Then, just as quickly, Donadon’s face perked up again.

  “At last it came to me!” he said. “Plastic is a nonfood. True?”

  “Yes, absolutely,” I said.

  “And I realized: People eat nonfood, too.”

  “We do?”

  “Yes! We eat fast food! Fast food is nonfood! Plastic is the rats’ equivalent of fast food! It means that all is well: Rats are still imitating the eating habits of people, and, like people, they are losing their taste for natural food. They are going for junk food.”

  “What are you going to do about it?” I asked.

  “I’ve already done it!” said Donadon triumphantly. “I’ve put granulated plastic in my Italian rat poison!”

  “Does it work?” I asked.

  “Like a dream,” he said.

  I congratulated Donadon on his new success and started working my way toward the auditorium and the stairway to the third tier. On the stairs, I encountered Bea Guthrie. She had flown over from New York for the opening, accompanied by the new president of Save Venice, Beatrice Rossi-Landi. Save Venice had been a major donor to the Fenice, contributing $300,000 for the ceiling.

  I took my seat and looked out at the five gilt-encrusted tiers of boxes. They were dazzling, but the colors were noticeably brighter and fresher than they had been in the old theater. The gilt, in fact, looked new. I expected, however, that when the lights were dimmed for the concert, it would all tone down a bit. For now anyway, the bright lights made it easier to see the details and look at people.

  There were no movie stars in sight, nor would there be. Pacino, Irons, and Fiennes were fogbound in Luxembourg.

_Objectives_:
a. Extract the section of the Fenice opening passage from "I took my seat" up to and including "look at people.".
b. Extend the narrative about the Fenice opening, picking up after its final sentence.

_Supplied entries_:
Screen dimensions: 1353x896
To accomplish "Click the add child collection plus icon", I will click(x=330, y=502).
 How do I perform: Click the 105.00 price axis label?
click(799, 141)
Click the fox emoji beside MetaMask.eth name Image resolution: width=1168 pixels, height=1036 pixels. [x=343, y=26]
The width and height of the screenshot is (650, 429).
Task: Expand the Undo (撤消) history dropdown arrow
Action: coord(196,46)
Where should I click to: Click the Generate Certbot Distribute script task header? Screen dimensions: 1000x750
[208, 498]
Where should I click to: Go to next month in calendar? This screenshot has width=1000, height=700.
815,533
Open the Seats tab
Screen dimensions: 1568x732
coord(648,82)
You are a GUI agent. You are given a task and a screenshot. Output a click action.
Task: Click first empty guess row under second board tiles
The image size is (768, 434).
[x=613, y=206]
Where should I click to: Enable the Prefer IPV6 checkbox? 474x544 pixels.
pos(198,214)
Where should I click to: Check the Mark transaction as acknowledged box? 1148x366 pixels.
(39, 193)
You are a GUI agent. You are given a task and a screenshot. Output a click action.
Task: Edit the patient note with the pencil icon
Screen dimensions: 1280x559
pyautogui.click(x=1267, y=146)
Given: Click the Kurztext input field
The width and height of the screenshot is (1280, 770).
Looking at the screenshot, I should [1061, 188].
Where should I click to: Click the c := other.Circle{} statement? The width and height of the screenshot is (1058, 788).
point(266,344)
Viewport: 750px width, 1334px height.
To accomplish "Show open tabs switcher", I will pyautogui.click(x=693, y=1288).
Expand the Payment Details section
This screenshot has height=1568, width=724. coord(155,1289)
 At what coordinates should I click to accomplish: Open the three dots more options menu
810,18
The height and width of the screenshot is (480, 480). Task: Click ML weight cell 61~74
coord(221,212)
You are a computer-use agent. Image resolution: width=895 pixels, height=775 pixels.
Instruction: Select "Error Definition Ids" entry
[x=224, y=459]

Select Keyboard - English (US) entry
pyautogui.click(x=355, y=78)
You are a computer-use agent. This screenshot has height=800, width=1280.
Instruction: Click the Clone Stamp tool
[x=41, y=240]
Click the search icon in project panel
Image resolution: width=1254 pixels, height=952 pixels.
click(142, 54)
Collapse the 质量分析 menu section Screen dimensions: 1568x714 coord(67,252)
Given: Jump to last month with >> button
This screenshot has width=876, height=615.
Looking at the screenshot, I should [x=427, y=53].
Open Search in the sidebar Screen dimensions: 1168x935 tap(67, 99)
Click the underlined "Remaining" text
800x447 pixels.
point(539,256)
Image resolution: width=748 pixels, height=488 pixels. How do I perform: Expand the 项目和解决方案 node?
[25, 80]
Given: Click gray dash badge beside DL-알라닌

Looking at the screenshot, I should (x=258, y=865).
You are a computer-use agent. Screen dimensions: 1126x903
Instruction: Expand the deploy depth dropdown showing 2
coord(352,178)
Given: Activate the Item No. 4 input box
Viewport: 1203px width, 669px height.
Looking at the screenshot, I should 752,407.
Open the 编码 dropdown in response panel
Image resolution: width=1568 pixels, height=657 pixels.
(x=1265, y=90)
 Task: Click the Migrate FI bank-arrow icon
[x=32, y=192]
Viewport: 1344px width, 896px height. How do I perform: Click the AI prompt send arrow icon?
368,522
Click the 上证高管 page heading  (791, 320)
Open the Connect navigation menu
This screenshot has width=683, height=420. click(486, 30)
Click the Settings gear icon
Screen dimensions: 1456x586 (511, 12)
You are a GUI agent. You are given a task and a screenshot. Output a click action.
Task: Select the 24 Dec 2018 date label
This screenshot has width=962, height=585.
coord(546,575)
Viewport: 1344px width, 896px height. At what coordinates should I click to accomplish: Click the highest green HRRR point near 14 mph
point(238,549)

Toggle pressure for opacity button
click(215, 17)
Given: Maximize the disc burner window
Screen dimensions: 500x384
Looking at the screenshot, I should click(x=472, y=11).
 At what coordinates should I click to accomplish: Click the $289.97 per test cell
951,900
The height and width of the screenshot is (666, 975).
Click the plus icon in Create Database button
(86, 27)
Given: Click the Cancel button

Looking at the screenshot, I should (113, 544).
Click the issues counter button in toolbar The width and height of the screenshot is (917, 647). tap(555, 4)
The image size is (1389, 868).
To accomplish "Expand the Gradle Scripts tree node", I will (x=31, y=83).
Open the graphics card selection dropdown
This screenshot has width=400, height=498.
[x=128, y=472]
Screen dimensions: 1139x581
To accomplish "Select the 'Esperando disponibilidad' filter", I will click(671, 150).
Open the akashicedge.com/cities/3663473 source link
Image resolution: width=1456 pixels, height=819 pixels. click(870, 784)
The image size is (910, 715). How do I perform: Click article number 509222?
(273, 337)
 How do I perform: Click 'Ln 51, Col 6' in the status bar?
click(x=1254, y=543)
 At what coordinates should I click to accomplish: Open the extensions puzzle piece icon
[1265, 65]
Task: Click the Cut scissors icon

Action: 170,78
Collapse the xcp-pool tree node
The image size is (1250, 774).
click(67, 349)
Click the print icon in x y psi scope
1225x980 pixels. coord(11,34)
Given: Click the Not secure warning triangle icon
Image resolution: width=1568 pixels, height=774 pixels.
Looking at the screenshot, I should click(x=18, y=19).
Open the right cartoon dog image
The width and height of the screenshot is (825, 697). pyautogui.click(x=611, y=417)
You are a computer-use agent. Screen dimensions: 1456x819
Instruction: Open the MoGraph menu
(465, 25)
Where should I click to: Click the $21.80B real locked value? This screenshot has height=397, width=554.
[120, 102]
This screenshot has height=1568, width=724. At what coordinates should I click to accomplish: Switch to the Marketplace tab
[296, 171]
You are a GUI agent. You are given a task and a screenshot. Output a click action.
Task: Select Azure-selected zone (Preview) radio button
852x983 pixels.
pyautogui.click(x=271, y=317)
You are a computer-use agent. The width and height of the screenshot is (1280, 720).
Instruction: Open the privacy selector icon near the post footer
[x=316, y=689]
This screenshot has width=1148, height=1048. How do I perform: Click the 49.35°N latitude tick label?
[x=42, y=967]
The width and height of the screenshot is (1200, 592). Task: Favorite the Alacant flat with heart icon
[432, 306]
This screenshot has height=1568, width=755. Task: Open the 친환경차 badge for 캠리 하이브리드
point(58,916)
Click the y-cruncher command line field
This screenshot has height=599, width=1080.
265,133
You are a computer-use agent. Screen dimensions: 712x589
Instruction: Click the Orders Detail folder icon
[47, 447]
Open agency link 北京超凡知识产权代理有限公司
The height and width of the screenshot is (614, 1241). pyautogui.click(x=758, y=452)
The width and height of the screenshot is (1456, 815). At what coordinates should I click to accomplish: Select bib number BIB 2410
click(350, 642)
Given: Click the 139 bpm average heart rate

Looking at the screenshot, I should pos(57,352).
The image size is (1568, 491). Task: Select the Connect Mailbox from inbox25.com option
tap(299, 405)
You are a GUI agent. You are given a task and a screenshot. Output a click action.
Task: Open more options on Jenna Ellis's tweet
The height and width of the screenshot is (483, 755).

_Task-by-task answers_:
a.
I took my seat and looked out at the five gilt-encrusted tiers of boxes. They were dazzling, but the colors were noticeably brighter and fresher than they had been in the old theater. The gilt, in fact, looked new. I expected, however, that when the lights were dimmed for the concert, it would all tone down a bit. For now anyway, the bright lights made it easier to see the details and look at people.

b.
  Downstairs on the orchestra level, Princess Michael of Kent, tall and blond, a coronet twinkling in her hair, stood in the center aisle, chatting with the ballerina Carla Fracci. The princess’s hostess, the Marchesa Barbara Berlingieri, hovered close by her side, turning when the princess turned, pausing when the princess paused. Larry Lovett approached to say hello. Lovett’s new Venetian Heritage had been a great success. He had wisely chosen a somewhat different mandate from that of Save Venice by funding restorations not only in Venice but throughout the old Venetian Republic—in Croatia, Turkey, and elsewhere. Although Venetian Heritage had not contributed to the rebuilding of the Fenice, Lovett had been given two choice seats in the orchestra, on the aisle. That might account, I thought, for the look of displeasure on Bea Guthrie’s face as she climbed higher and higher toward her complimentary seat, all the while coming closer and closer to the Save Venice-sponsored ceiling. Whether her seat assignment had been the result of a consensus within the Fenice hierarchy or the work of a lone antagonist, the insult could not have been more obvious. Larry Lovett was clearly still the favorite among Venetians with power.

  A hush came over the audience as members of the Fenice orchestra took the stage and began tuning up; the chorus filed in behind them. I looked around the hall and recognized a man sitting in a box directly across from me. He was scanning the crowd through a pair of opera glasses, and it occurred to me that he might have been looking for Jane Rylands. Mrs. Rylands had recently taken people by surprise by publishing a book of short stories set in Venice. Some of her fictional characters appeared to be based on real people, or certain aspects of real people, or combinations of real people. The man with the opera glasses had discovered a number of uncomfortable similarities between himself and a character who was the butt of a particularly vicious satire in Jane’s book. Jane insisted that all of her characters were total fabrications. However, at a recent Guggenheim reception, Philip Rylands had engaged the man in conversation, and at one point lightheartedly referred to an innocuous detail of the man’s ancestry, not realizing that this detail had been invented by Jane as part of her character’s thin disguise.

  The man stared icily at Philip.

  “That’s true, isn’t it?” Philip asked, referring to the ancestral detail.

  “Only in your wife’s book!” the man replied.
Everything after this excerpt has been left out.